** Exercise brief **
Exactly the lines starting at the line containing "Instruction: Click the blue" and ending at the line containing "Click 'Reply created" are to be written out from the listing below, both included.
Given data START
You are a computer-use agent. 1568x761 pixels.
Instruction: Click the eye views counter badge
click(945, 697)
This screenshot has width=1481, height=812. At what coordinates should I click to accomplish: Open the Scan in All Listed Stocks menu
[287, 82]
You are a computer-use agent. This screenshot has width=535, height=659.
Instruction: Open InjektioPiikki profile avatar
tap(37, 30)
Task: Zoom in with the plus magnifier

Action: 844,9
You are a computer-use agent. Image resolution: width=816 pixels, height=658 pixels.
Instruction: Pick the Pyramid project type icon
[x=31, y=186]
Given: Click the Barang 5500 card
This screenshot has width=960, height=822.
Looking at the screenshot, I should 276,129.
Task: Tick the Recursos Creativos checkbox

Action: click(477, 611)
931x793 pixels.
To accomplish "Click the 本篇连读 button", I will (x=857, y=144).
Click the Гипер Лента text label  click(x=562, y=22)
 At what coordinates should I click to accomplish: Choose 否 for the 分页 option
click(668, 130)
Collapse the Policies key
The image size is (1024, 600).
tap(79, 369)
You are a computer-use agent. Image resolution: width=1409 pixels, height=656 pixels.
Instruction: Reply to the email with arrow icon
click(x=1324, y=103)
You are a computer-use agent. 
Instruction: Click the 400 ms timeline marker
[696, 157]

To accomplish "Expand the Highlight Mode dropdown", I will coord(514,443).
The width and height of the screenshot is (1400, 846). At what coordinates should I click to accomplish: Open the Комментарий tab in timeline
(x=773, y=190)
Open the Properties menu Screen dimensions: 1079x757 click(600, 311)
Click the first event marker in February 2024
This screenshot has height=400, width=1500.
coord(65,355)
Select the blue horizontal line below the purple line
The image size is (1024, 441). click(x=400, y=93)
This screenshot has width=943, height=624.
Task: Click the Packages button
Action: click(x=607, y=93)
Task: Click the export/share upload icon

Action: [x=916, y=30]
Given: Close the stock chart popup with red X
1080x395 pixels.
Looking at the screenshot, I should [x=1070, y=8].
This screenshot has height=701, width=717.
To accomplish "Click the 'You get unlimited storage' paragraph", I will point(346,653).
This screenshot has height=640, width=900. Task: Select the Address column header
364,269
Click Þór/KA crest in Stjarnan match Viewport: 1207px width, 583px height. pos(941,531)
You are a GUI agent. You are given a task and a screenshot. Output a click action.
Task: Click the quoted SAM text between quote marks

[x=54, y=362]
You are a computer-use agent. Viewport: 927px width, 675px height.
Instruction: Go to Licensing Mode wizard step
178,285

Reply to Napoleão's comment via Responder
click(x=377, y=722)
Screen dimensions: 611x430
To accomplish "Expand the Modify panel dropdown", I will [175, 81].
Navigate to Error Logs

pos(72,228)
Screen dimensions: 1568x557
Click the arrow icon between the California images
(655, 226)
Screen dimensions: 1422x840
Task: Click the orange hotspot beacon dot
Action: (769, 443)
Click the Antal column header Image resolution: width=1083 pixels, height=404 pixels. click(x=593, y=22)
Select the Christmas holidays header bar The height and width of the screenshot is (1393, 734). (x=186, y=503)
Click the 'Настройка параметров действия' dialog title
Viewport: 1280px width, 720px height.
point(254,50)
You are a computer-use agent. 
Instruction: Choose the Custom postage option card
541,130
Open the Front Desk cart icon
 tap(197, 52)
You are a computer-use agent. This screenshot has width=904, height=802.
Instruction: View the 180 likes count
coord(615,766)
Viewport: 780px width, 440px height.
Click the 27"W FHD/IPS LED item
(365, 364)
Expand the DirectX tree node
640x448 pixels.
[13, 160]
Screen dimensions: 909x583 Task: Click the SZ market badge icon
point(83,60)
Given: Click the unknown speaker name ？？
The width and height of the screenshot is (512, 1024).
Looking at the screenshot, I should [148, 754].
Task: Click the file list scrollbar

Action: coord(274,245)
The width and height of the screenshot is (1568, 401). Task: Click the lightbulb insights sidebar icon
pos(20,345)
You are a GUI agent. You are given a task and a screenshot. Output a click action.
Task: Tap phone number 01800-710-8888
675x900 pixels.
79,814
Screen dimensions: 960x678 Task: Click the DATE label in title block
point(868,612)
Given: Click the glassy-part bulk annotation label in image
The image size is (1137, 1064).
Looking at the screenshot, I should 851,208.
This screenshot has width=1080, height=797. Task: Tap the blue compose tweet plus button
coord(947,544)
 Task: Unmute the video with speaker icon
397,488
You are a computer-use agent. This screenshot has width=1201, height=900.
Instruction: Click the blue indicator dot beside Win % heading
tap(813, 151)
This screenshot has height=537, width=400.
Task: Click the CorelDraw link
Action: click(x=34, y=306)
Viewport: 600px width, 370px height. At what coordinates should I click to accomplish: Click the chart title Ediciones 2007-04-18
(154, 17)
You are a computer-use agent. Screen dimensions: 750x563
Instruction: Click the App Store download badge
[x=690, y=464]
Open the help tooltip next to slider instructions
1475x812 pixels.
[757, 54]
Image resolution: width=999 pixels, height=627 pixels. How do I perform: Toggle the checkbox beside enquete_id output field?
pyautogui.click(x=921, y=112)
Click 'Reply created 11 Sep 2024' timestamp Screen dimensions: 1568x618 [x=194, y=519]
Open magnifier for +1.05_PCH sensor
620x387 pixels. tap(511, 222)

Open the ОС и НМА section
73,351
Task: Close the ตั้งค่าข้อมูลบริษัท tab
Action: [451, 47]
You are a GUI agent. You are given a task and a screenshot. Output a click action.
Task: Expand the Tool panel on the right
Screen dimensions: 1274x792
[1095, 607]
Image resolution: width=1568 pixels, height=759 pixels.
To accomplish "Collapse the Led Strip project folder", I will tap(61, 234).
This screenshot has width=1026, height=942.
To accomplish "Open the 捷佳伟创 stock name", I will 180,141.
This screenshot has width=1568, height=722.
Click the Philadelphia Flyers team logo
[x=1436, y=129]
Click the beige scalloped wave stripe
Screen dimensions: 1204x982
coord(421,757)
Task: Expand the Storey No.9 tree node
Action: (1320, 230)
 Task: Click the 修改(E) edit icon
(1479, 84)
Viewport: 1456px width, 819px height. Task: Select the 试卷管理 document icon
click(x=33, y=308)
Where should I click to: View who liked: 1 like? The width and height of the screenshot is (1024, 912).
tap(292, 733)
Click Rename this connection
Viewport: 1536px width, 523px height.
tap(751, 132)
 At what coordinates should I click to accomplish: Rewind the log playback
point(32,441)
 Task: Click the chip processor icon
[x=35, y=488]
Given data END
** Exercise solution **
Instruction: Click the blue indicator dot beside Win % heading
tap(813, 151)
This screenshot has height=537, width=400.
Task: Click the CorelDraw link
Action: click(x=34, y=306)
Viewport: 600px width, 370px height. At what coordinates should I click to accomplish: Click the chart title Ediciones 2007-04-18
(154, 17)
You are a computer-use agent. Screen dimensions: 750x563
Instruction: Click the App Store download badge
[x=690, y=464]
Open the help tooltip next to slider instructions
1475x812 pixels.
[757, 54]
Image resolution: width=999 pixels, height=627 pixels. How do I perform: Toggle the checkbox beside enquete_id output field?
pyautogui.click(x=921, y=112)
Click 'Reply created 11 Sep 2024' timestamp Screen dimensions: 1568x618 [x=194, y=519]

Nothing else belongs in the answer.